How to complete this task
The pictures must be left out, while the rest of the data is copied exactly.
(Beginning of Provided entries)
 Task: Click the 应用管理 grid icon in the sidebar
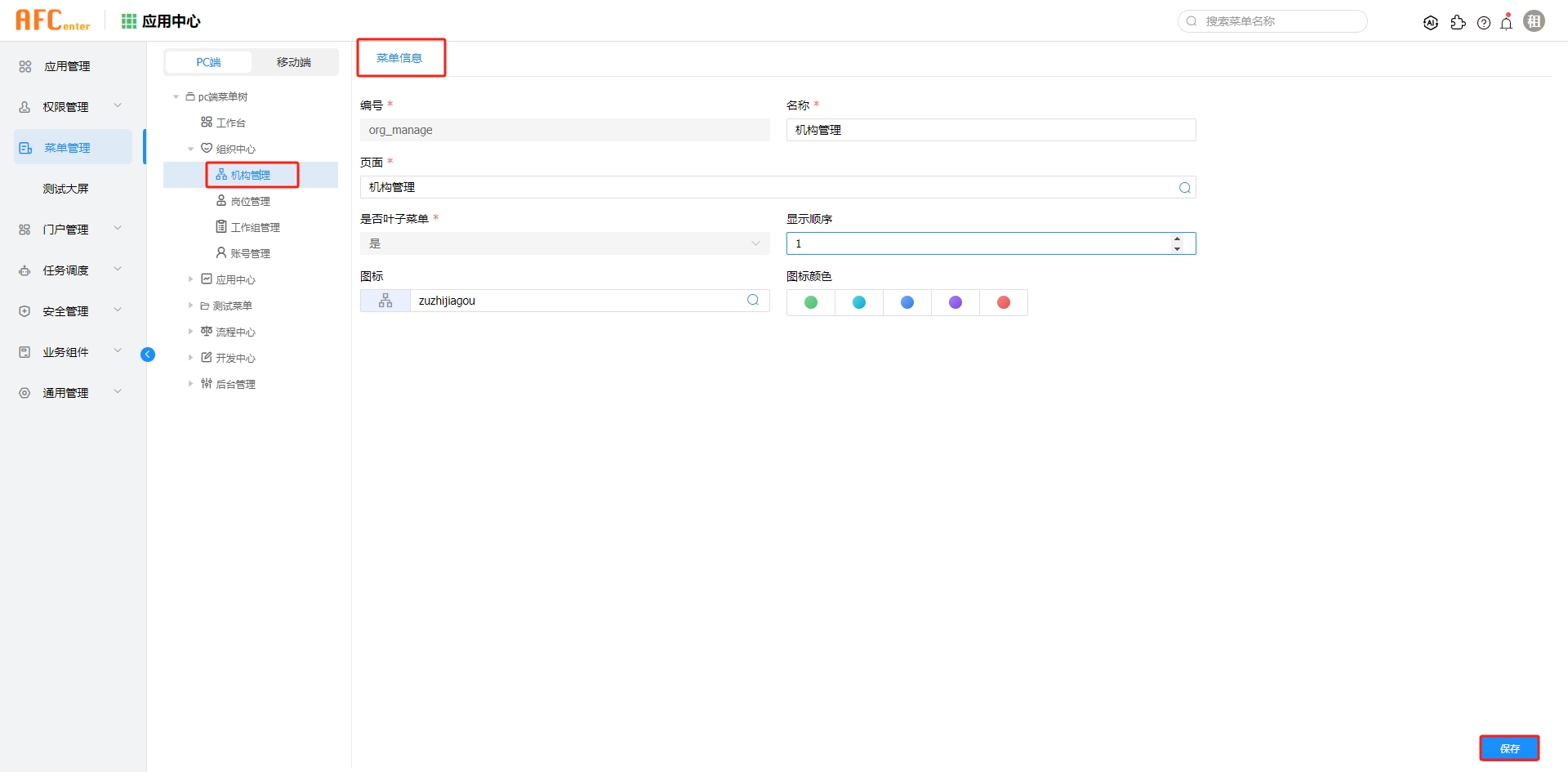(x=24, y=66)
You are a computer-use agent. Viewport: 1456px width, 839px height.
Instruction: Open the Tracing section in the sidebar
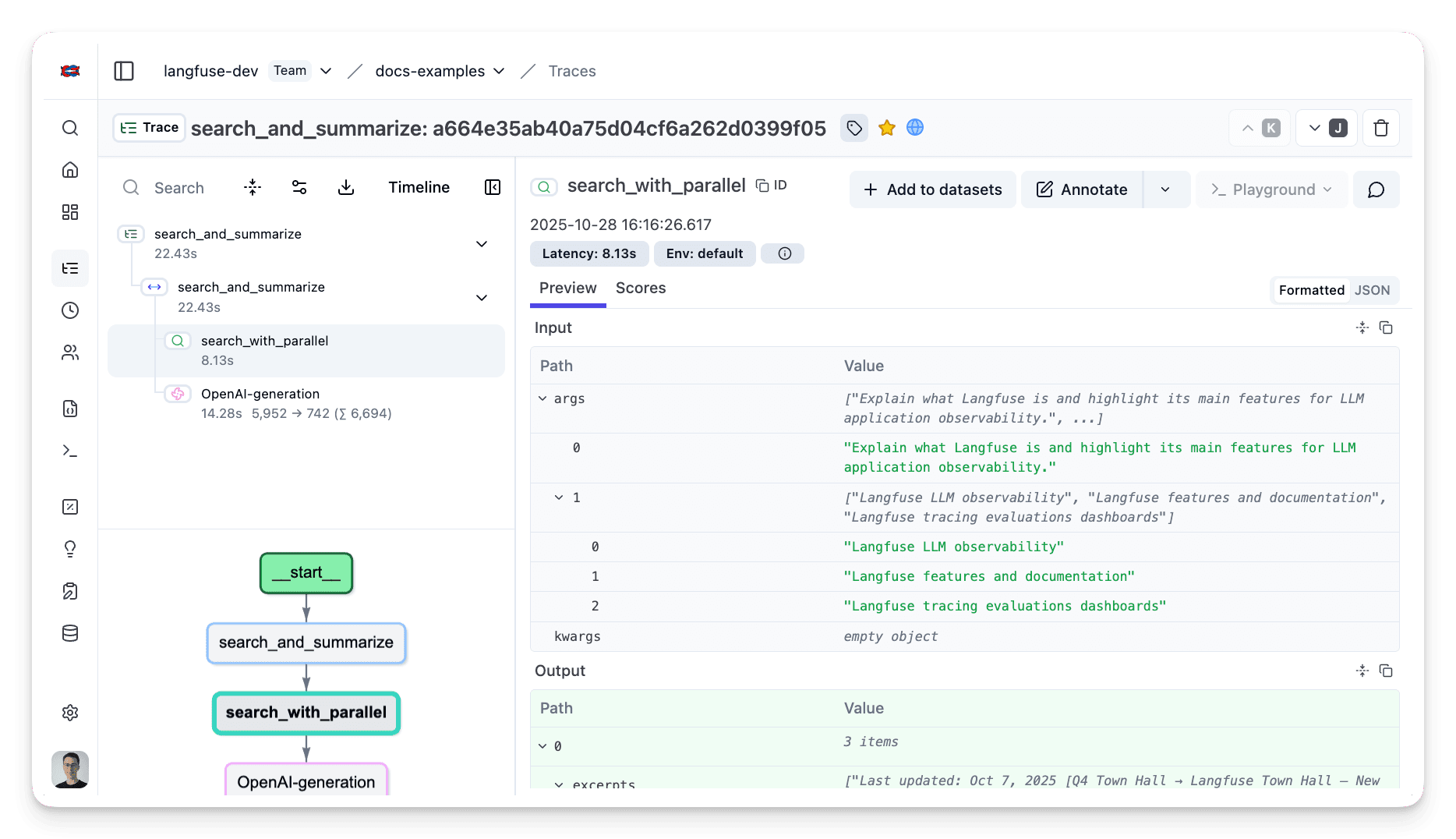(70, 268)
(End of Provided entries)
The answer
 Task: Click the 应用管理 grid icon in the sidebar
(x=24, y=66)
You are a computer-use agent. Viewport: 1456px width, 839px height.
Instruction: Open the Tracing section in the sidebar
(70, 268)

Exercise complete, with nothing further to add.